The Psychological Effects of Spine Pain

Category: Spine Pain | Author: Stefano Sinicropi | Date: May 3, 2016

psychological effects of spine pain

Anyone who has experienced chronic back or neck pain knows that the daily battle isn’t just physical. Sure, the physical pain is the most obvious hurdle, but there are many other issues at play. There’s a whole psychological aspect to pain that often gets overlooked or missed entirely. Today, we’re going to take a closer look at the psychological effects of problematic back pain.

Back Pain and Your Brain

Physical pain can cause some serious psychological distress. Unfortunately, the relationship between physical and psychological pain is cyclical, meaning that a deteriorating mental state can lead to more physical pain, and vice versa.

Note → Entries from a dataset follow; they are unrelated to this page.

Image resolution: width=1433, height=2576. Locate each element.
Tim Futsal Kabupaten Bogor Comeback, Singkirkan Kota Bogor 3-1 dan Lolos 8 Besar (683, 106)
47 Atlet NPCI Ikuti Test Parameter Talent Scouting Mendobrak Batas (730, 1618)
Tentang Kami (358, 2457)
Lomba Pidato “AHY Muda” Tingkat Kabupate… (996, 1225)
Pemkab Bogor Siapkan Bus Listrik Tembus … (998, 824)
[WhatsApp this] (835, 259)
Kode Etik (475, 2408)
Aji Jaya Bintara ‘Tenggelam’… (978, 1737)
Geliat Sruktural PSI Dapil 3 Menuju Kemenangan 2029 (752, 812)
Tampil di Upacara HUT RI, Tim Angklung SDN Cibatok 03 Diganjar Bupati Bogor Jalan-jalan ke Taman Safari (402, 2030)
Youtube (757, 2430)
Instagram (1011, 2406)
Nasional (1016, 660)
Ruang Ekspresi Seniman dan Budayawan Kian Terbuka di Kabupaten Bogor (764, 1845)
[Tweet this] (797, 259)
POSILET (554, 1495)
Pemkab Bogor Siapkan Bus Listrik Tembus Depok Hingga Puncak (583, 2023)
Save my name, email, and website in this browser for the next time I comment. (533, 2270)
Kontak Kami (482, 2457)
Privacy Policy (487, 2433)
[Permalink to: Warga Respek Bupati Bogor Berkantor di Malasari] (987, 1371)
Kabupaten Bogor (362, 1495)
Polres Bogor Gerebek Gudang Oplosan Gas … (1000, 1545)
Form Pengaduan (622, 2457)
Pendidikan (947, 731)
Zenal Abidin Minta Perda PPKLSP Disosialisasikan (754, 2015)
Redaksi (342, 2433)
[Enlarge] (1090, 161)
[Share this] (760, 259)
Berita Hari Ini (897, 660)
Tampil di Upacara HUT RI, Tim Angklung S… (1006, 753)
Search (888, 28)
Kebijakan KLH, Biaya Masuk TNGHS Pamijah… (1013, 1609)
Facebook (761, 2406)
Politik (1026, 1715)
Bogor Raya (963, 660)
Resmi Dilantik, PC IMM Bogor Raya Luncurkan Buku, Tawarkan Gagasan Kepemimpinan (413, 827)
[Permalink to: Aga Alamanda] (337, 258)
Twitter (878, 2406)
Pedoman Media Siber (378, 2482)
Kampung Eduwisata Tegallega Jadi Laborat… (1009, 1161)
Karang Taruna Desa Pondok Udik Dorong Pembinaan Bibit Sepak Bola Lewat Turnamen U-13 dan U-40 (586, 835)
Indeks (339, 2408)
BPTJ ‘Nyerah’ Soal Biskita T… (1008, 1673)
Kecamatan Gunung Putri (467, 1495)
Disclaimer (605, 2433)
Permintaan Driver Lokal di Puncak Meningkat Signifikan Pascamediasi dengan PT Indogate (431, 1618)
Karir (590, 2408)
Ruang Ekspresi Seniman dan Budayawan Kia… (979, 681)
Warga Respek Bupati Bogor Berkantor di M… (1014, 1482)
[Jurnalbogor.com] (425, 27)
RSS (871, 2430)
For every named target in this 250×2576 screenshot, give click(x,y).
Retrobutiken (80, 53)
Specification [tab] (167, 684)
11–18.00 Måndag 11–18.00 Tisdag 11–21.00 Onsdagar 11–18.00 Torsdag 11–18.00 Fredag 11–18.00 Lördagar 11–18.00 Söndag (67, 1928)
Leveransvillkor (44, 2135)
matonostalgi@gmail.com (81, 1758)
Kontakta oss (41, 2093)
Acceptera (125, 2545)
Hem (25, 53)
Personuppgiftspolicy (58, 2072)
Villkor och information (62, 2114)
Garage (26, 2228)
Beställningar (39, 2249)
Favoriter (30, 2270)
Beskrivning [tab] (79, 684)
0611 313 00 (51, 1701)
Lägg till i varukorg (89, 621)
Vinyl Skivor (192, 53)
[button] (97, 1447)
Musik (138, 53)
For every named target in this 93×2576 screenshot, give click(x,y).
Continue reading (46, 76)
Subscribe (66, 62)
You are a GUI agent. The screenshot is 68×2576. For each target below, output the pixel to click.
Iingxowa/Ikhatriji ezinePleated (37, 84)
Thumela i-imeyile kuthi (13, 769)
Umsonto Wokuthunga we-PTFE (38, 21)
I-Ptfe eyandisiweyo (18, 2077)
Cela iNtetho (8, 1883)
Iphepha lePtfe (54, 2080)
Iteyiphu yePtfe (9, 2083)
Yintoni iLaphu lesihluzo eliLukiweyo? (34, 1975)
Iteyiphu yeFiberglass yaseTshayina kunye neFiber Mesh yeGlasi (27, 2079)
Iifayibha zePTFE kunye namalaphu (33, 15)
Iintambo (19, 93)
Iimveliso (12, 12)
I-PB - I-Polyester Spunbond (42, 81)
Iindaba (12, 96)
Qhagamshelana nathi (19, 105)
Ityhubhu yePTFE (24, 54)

Your psyche can be affected in numerous ways after a back injury. It can come in the form of anxiety, fear of being unable to work, depression from inability to perform pain-free functions, mental anguish over your conditions/recovery, etc. These mental issues can also work to sabotage your rehab. For example, if you are depressed or anxious about your current state, you may be more likely to skip your daily rehab session or eat unhealthy foods that inhibit healing.

Steps To Take

If you’re suffering from back pain or any chronic condition that leaves you unable to perform daily functions, don’t just focus on your physical pain. Here are some tips to stay in a healthy state of mind:

  • Accept Your Injury – It may not be ideal, but you need to come to terms with your injury. Odds are there’s a treatment that can get you back on your feet, so try not to dwell on the injury. Accept that it happened and focus on what you can do to help yourself recover.
  • Movement and Exercise – Rest is a great way to help your spine recover in the short term, but eventually you’re going to want to get back to strengthening the painful area. Talk with your doctor about rehab exercises and stretches that will help with your condition. You’ll find that strength training to treat your physical body also has positive effects on your mental health.
  • Unload Your Plate – Trying to balance family life, a job, friends, errands and recreational activities into your daily schedule is difficult enough without a back injury, but you need to realize it will be impossible if you are inhibited by back pain. Try to unload some of the stress and duties if at all possible. Have a friend shuttle your kids to soccer practice, or see if you can work remote for a few days. Odds are your friends, family and co-workers will be more than willing to lend a hand.
  • Track Your Recovery – People like seeing tangible results, so stick to your rehab and chart the results. If you stay true to your rehab and listen to your doctor’s instructions, odds are you’ll see progress in no time. When you see the fruits of your labor, you’ll find yourself in a better mood and mindset.